▶ **Written instruction A**
In the RF-30 forum thread, what price did the buyer pay for the mill?
▶ **Written instruction B**
Rewrite the stretch of the RF-30 forum thread from "I've bought my" through "heavy for that.", changing "garage" to "basement".

▶ **Passage provided**
# Got myself a new RF-30!



## ChandlerJPerry (Sep 4, 2020)

I've bought my first mill! A round column RF-30 (branded Enco 30) located about an hour from me for $800, with a collet set and terrible x-y milling vise. I've just set it down in the garage so I haven't spent any time with it, but first I need some kind of stand or table for it. What are people mounting these to? Initially I had thought a rolling toolbox would be great but upon picking it up from the seller I think it would be too large and too heavy for that.


----------



## mikey (Sep 4, 2020)

I bet it's bigger and heavier than you thought it would be, right? That thing is a beast of a benchtop mill and can do a lot of work for you. Congrats!

Best idea is to weld up a stand for it. Lots of ideas on the forum.


----------



## ChandlerJPerry (Sep 4, 2020)

mikey said:


> I bet it's bigger and heavier than you thought it would be, right? That thing is a beast of a benchtop mill and can do a lot of work for you. Congrats!
> 
> Best idea is to weld up a stand for it. Lots of ideas on the forum.


Definitely more substantial than I expected! Unfortunately I still don't have a welder, and I won't be able to get one for some time so that limits my options. I should specify that I'm wondering if anyone has any suggestions for a piece of already put together furniture to use or ideas made from wood. A welder is definitely on my immediate needs list but it will take a little while... It would be quicker if I could just find a way to spend someone else's money!


----------



## mikey (Sep 4, 2020)

Have you considered looking into a ready-made stand from Grizzly, Jet or PM? The all have them for the mills and I'm sure a separate stand could be found. Just be sure it can handle the weight of your machine; that thing is on the order of about 450-500# all by itself. Add on a vise, power feed and other tooling and the weight escalates fast.


----------



## mickri (Sep 4, 2020)

Do a search for mill stand.  You will gets lots of hits of what people have done.   Here is the stand for my mill/drill.




These things a definitely heavy.  If you are going to use a metal cabinet you will want to make the top out of 2x6's or two layers of 3/4 plywood.  that will distribute the weight out to the edges.  The top on my stand is made out of 2x6 doug fir.  No matter what kind of top you use it needs to have a hole in it so you can access the feed nuts for the X & Y lead screws.


----------



## C-Bag (Sep 4, 2020)

Congrats! And welcome to the club. Mine came with a heavy duty welded 1 1/2” square tube frame the width of the machine if the table is centered. Much better IMHO than the factory stand because there is room to keep tools and my rotary table I use all the time handy where with the factory stand you dont have any place to put anything. It’s got a steel 1/4 top so more than adequate. I put castors under it so I can move it to work on it or clean around it. They have a screw jack on each castor to level the unit. I guess at one time it had a built in drawer but he took it out. I mounted an old SnapOn 3 drawer middle box under the table and plan on adding another drawer unit to it for mill specific tooling.


----------



## ChandlerJPerry (Sep 4, 2020)

What would everyone say about using something like this as a stand? Max listed weight capacity on the Home Depot website is 1000 lbs, maybe throw a steel plate across the top to help distribute the weight? Or too flimsy? I only ask because this is on my local classifieds right now for a very modest price, and the dimensions are right for the base of the machine.

▶ **Data section**
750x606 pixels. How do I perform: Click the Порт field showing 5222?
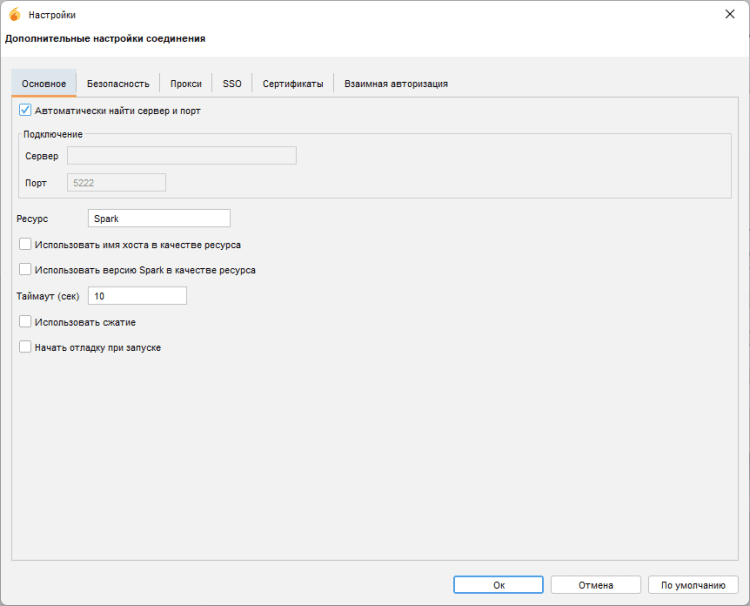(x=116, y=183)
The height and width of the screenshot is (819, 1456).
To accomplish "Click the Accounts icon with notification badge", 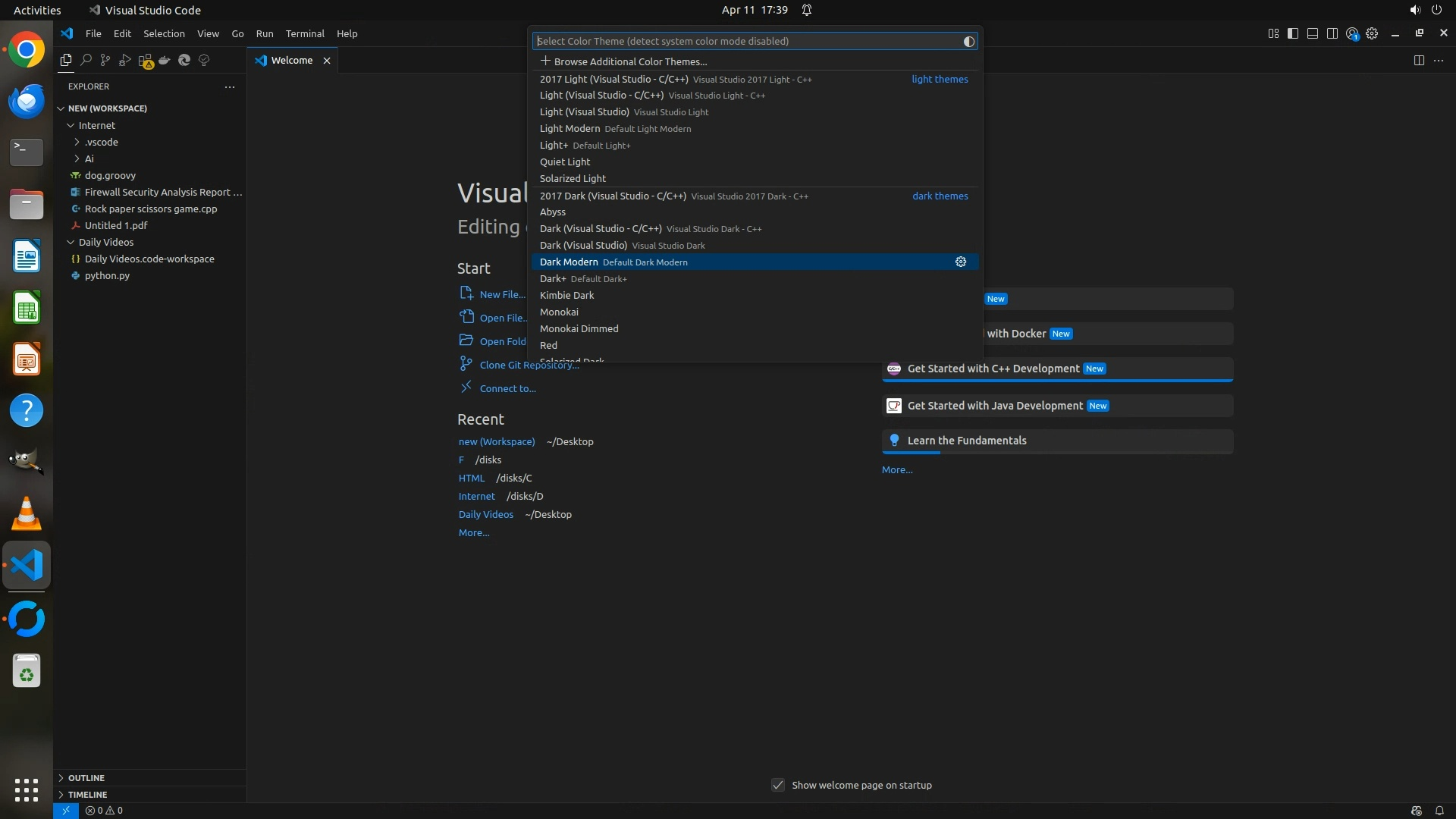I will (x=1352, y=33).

==

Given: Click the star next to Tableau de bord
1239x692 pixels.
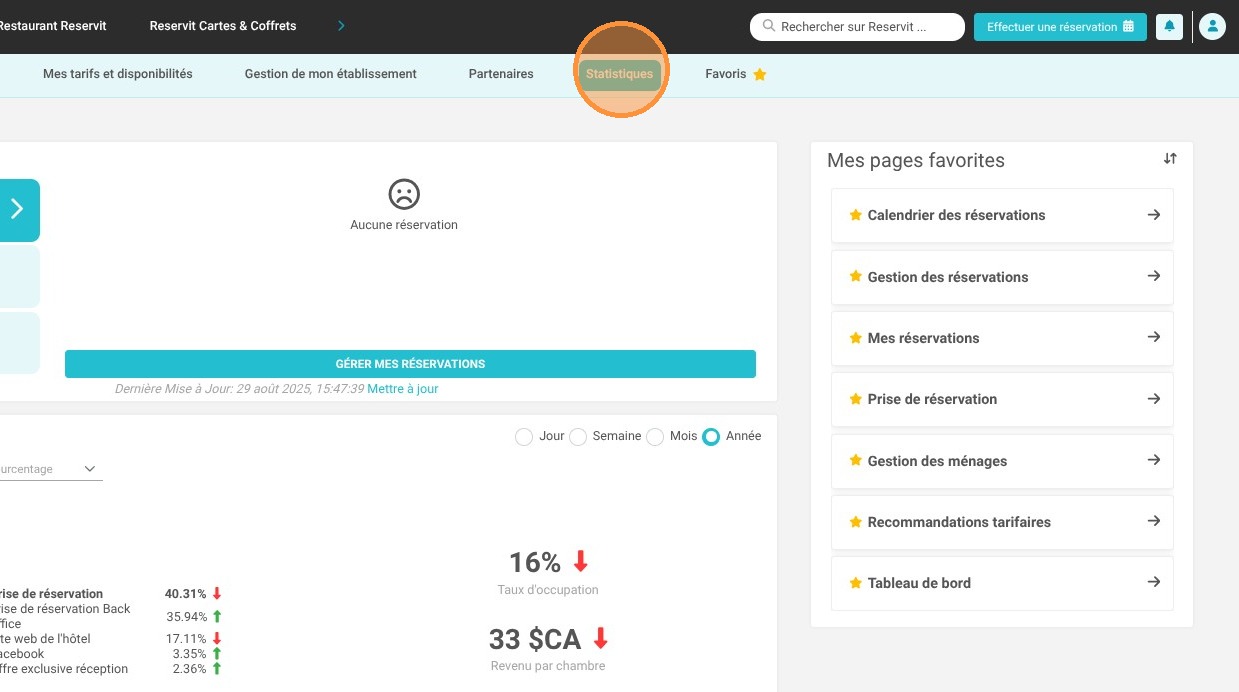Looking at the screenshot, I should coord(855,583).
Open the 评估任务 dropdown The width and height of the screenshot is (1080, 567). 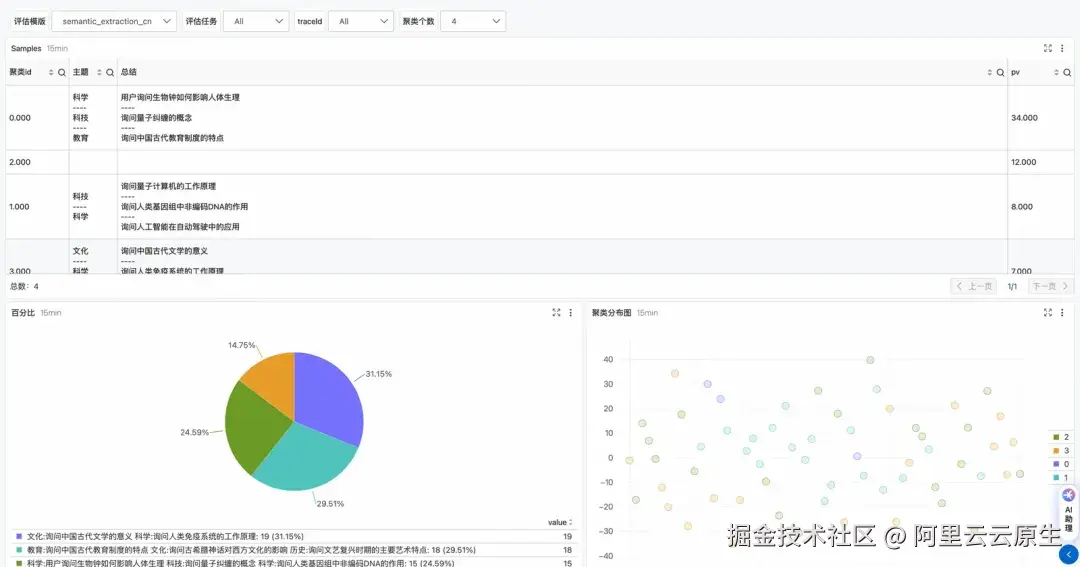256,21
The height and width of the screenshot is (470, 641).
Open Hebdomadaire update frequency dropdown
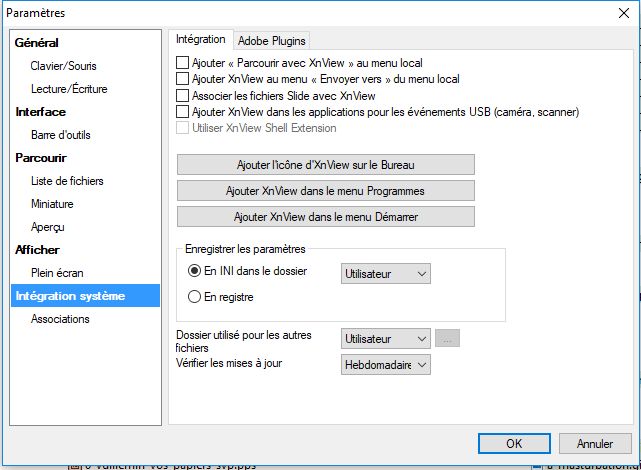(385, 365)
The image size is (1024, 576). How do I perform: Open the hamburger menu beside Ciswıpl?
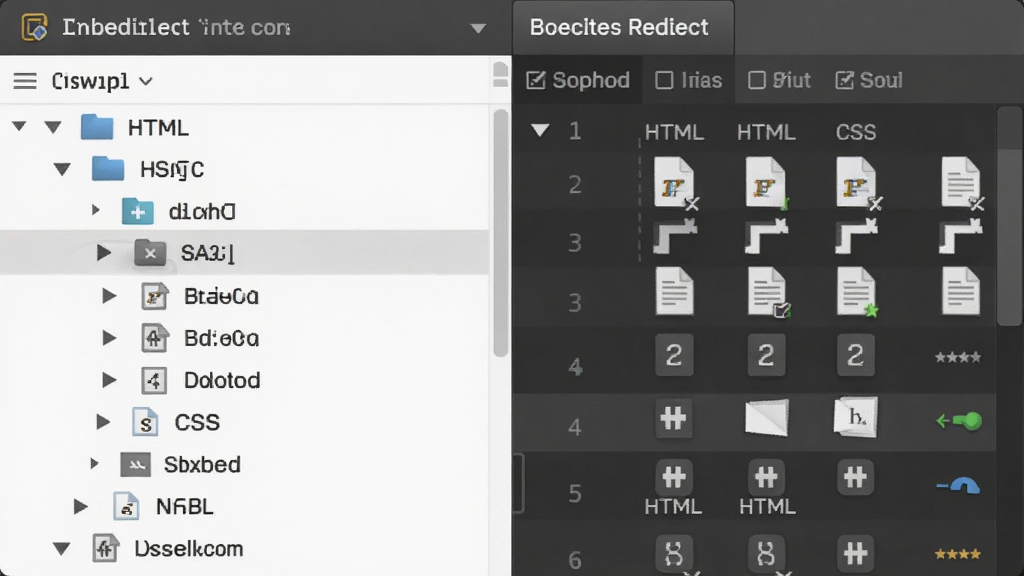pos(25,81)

▶ **Task result A**
$800

▶ **Task result B**
I've bought my first mill! A round column RF-30 (branded Enco 30) located about an hour from me for $800, with a collet set and terrible x-y milling vise. I've just set it down in the basement so I haven't spent any time with it, but first I need some kind of stand or table for it. What are people mounting these to? Initially I had thought a rolling toolbox would be great but upon picking it up from the seller I think it would be too large and too heavy for that.